Philharmonie de Paris. Salle Pierre Boulez. Samedi 23 novembre 2024
Des Johannes Brahms symphoniques de rêve. Soirée magique à la Philharmonie de Paris avec le BFO - Budapest Festival Orchestra et son patron le lumineux Iván Fischer dans une Danse hongroise en début de chaque partie, une sublime Symphonie n° 1 d’une densité et d’une énergie inouïes, un feu d’artifice sonore des pupitres de l’orchestre dans le Concerto n° 1 avec un András Schiff hélas peu concerné et fade en sonorités, largement compensées par les virtuoses du BFO, des cordes fabuleuses constituées en majorité de tziganes. Parfait pour les résonances graves de Brahms, les contrebasses alignées au fond du plateau, violons 1 et 2 se faisant face, bois au centre devant les contrebasses entourés des cors à gauche et des trompettes et trombones à droite. Deux bis de Schiff (Brahms Intermezzo (andante teneramente) op. 118/2, et Albumblatt en la mineur) et un de l’orchestre, qui a chanté un chœur à quatre voix de Brahms (Es geht ein Wahen op. 62/6 - Il se passe quelque chose - sur un poème de Paul Heyse) merveilleusement chanté par tous les musiciens de l’orchestre
Un concert monographique consacré à
Johannes Brahms (1833-1897), jusques et y compris dans les bis exécutés en fin de chaque partie portant toutes le chiffre
« 1 ». Deux premières œuvres avec orchestre, le Concerto n° 1 (1858) et la Symphonie
n° 1 (1854/1874-1876), et deux Danses
hongroises (n° 1 et n° 11).
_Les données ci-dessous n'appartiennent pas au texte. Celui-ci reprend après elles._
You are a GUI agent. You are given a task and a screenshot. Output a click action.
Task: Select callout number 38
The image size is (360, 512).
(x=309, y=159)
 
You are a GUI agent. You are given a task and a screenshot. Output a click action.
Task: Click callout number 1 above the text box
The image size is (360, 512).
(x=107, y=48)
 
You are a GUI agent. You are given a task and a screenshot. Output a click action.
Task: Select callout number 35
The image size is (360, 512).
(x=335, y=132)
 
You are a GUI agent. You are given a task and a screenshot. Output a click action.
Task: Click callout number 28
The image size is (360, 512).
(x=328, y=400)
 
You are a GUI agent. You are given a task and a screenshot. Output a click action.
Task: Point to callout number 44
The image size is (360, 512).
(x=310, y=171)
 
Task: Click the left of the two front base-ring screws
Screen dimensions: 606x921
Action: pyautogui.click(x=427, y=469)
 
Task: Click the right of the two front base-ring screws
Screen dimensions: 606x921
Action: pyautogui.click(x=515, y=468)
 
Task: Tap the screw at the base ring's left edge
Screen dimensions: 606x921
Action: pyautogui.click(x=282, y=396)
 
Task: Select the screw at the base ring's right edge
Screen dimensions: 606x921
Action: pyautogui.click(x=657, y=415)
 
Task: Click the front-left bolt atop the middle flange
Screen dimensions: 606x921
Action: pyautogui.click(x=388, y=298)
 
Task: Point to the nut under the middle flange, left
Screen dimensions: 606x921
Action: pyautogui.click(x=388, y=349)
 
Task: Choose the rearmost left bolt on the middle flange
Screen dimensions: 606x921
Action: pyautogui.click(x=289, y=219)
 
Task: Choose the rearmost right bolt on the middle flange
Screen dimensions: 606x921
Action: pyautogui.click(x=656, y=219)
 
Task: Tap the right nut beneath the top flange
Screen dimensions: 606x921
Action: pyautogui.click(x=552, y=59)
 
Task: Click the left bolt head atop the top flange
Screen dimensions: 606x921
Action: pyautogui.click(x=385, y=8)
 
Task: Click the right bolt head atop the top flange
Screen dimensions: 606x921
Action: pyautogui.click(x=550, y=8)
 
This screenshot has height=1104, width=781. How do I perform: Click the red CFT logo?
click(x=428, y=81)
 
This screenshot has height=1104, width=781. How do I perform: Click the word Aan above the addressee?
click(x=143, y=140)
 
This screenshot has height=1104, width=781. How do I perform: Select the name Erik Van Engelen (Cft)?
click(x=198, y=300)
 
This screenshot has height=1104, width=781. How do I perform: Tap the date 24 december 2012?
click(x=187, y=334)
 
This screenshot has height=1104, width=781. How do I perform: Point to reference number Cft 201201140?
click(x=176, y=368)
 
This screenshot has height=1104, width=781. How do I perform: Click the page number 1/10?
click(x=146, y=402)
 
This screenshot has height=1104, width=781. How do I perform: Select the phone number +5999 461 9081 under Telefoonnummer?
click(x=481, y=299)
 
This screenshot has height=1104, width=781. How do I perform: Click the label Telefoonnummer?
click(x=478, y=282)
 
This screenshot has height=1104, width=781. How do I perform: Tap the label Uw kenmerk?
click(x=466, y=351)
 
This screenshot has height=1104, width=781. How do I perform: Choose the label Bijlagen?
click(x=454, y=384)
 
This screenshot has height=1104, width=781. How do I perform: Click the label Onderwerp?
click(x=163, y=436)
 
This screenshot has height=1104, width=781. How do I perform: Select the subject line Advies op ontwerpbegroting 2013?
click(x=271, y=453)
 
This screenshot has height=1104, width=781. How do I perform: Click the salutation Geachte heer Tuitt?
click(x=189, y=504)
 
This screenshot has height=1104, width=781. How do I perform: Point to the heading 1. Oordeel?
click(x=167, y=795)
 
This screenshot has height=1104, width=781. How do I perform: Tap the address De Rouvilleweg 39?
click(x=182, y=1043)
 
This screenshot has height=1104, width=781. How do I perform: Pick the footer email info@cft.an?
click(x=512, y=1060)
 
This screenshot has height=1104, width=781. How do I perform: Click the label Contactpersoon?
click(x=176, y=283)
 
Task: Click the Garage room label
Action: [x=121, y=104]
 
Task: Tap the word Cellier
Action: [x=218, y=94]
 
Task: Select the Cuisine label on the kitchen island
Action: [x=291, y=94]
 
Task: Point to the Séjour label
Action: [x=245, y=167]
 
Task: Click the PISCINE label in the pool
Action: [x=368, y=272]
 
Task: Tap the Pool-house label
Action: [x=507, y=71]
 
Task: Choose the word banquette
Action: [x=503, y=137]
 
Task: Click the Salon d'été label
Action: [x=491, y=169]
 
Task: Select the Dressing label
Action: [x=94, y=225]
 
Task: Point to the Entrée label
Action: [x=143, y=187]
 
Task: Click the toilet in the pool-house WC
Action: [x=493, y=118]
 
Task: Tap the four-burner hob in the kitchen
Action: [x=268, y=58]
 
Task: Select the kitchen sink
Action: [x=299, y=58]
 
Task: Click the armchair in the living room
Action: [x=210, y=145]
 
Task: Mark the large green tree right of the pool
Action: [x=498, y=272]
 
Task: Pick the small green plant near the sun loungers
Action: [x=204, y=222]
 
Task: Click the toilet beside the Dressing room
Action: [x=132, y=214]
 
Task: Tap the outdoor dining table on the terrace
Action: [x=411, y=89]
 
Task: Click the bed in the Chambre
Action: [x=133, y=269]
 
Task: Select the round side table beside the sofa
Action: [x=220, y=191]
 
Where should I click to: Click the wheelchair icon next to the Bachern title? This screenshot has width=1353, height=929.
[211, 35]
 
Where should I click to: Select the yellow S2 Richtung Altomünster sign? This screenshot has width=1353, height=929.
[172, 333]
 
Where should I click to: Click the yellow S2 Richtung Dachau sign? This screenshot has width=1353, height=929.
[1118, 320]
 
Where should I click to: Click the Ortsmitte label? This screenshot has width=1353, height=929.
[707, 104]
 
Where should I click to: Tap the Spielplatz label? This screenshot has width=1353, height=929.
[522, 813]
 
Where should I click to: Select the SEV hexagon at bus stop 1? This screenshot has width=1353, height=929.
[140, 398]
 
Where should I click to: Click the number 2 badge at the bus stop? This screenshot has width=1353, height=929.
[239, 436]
Les deux premières ont en commun
le fait que longtemps l’amorce du concerto fut considérée par le compositeur comme
celle d’une première symphonie avant de devenir le mouvement initial du
concerto, d’où cette longue introduction de l’orchestre seul, et que Brahms,
intimidé par le poids de la Symphonie n°
9 de Beethoven n’osait pas se lancer dans le gigantesque défi que
représentait cette aventure qui consistait à se mesurer et de tenter de
surpasser le Titan Beethoven…
A ces deux œuvres, que le préprogramme annonçait dans l’ordre inverse de la chronologie de leur genèse (la symphonie en première partie, le concerto en seconde partie), s’ajoutaient deux des 21 Danses hongroises (1868, orchestrées en 1873), la première en sol mineur et la onzième en ré mineur… Pourquoi Brahms par un orchestre hongrois ? Simplement parce que le compositeur hambourgeois a toujours été attiré par la musique tzigane, qu’il a pratiquée dès l’âge de dix-neuf ans en accompagnant le violoniste hongrois Ede Reményi dans ses tournées à travers l’Allemagne. Outre la découverte des richesses de la culture de son pays, ce dernier lui présenta Joseph Joachim, qui allait à la fois devenir l’un de ses proches mais aussi le dédicataire et créateur de son Concerto pour violon en ré majeur op. 77 (1878), sinon son co-auteur. C’est cette proximité avec Reményi qui finit par lui inspirer sa série de vingt-et-une Danses hongroises pour piano à quatre mains puisées pour la plupart dans des airs de danses populaires et folkloriques, verbunkos (danses de recrutement militaire) et csardas, arrangées avec des mélodies tziganes en vogue à l’époque caractérisées entre autres par de brusques changements de tempi lents et rapides. Les dix premières furent publiées en 1869, les dernières en 1880. Si elles ne portent pas de numéro d’opus c’est parce que Brahms ne le considérait pas comme des œuvres originales mais comme de simples adaptations de musiques traditionnelles, même si certaines, comme la onzième, sembleraient se fonder sur des thèmes originaux, et seules les première, troisième et dixième ont été orchestrées par Brahms lui-même en 1873, d’autres dont la onzième par Albert Parlow, le reste par d’autres mains encore, tandis que les cinq dernières l’ont été par Antonín Dvořák. De la première, Iván Fischer et son Budapest Symphony Orchestra ont donné tout le charme scintillant et sensuel soulignée par la place importante accordée au triangle, de la seconde la douce nostalgie.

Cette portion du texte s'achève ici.